Et le moins qu’on puisse dire, c’est que quand il se met en pétard Pépé Bronson, y a pas intérêt à venir lui baver sur les rouleaux.
Cette fois ça ne rigole plus.
Ils lui auraient donné une simple mitraillette, y aurait rien à dire mais là...
Les moyens mis à la disposition de Paul Kersey tiennent en effet plus de la Troisième Guerre mondiale que du vigilantisme urbain. Le déchaînement de violence qui s’étale à l’écran renvoie la Pointe du Hoc au rayon de crêpage de chignon dans le bac à sable entre troisièmes années de maternelle. A plus de soixante ans, impossible de ne pas rire en voyant un Charles Bronson totalement inexpressif brandir une sulfateuse à faire pâlir Rambo et abattre les punks par grappes de douze pour nettoyer Manhattan au Kärcher. A ce sujet, Bronson a révélé par la suite qu’il n’avait été présent que pour les scènes de champ le montrant tirer, et qu’il n’a découvert que lors de la projection du montage final qu’il massacrait autant de loubards en contrechamp (je n’ai pas compté, mais on approche facilement la cinquantaine de morts). Il était lui-même plus que gêné (et même franchement en colère) devant un tel carnage.
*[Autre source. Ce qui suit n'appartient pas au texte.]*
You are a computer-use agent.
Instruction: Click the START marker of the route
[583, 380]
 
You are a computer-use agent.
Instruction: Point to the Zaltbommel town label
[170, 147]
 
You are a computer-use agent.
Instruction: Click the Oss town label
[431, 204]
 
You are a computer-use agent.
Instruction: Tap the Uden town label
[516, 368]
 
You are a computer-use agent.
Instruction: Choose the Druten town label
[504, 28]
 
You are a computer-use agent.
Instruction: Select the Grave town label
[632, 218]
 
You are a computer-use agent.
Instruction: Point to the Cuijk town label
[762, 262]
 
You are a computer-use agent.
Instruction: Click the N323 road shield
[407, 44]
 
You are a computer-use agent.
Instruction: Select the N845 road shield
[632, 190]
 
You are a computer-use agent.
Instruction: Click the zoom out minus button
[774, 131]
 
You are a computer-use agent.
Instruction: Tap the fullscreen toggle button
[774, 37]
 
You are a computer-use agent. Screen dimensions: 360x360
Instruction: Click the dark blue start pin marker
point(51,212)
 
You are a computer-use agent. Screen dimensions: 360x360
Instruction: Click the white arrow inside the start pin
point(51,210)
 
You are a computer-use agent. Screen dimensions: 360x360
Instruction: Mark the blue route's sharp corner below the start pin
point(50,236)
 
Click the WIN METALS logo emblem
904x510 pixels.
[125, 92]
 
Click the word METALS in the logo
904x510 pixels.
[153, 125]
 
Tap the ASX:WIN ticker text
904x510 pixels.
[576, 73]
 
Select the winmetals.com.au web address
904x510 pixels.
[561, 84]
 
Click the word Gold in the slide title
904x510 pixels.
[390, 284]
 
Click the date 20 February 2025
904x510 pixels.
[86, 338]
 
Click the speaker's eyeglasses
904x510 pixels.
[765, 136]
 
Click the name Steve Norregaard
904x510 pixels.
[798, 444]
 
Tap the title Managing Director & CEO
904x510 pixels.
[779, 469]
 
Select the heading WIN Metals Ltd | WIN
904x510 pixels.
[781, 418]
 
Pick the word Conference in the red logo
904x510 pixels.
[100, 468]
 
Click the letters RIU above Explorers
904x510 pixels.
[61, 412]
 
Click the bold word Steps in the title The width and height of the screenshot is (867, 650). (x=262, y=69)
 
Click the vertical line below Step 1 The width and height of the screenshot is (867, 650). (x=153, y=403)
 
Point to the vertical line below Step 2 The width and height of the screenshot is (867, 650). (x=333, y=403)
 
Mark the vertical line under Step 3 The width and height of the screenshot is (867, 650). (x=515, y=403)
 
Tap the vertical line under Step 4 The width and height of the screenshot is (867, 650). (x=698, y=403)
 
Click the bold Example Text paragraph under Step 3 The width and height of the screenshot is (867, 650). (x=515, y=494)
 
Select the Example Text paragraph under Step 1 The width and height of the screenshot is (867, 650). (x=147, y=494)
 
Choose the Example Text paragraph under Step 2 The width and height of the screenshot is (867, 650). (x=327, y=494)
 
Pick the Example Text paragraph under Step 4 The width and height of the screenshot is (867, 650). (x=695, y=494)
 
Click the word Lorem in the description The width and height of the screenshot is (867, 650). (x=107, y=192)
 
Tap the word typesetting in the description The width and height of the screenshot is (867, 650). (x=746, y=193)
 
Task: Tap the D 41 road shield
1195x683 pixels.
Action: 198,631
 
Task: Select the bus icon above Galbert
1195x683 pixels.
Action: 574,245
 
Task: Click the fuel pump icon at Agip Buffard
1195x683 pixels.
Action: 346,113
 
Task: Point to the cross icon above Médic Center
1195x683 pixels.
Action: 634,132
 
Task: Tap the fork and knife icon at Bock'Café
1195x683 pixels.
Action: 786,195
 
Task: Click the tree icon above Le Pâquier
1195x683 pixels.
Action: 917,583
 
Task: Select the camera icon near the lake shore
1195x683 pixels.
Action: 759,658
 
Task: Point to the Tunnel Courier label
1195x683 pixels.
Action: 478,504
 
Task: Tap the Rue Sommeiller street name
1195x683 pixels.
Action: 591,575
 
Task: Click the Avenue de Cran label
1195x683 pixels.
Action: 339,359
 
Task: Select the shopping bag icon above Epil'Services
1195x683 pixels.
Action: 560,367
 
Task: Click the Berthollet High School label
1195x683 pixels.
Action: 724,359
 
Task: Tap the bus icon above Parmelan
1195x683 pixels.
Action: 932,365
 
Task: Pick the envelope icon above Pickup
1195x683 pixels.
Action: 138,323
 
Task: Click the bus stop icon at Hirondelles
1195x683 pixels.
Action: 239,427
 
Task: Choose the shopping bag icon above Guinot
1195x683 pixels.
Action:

"Chéri, viens vite voir le voisin en a encore dégommé sept !"
"Vas-y Paul y en a un qui remue encore là-bas !"
Duel au bazooka dans quatorze mètres carrés !
Cette grande scène d’action finale rappelle assez celle des
Guerriers du Bronx 2 mais laisse une impression mitigée. Elle est à la fois très bien filmée et effroyablement mal chorégraphiée. La réalisation nerveuse et pêchue ne parvient pas à masquer des erreurs hallucinantes de continuité et de perspective qui permettent aux personnages de se tirer dessus selon des angles impossibles. Regardez
cet extrait vidéo, il illustre parfaitement la chose. L’ampleur franchement démesurée de cette Bataille de New-York et le premier degré absolu dans l’apologie de l’auto-défense font de cette (longue) scène un véritable régal, alternant des fusillades jouissives et bien foutues avec de grands moments de flottement nanars.
Les scènes d'action ne manquent ni de classe ni d’énergie, juste d’un minimum de réalisme.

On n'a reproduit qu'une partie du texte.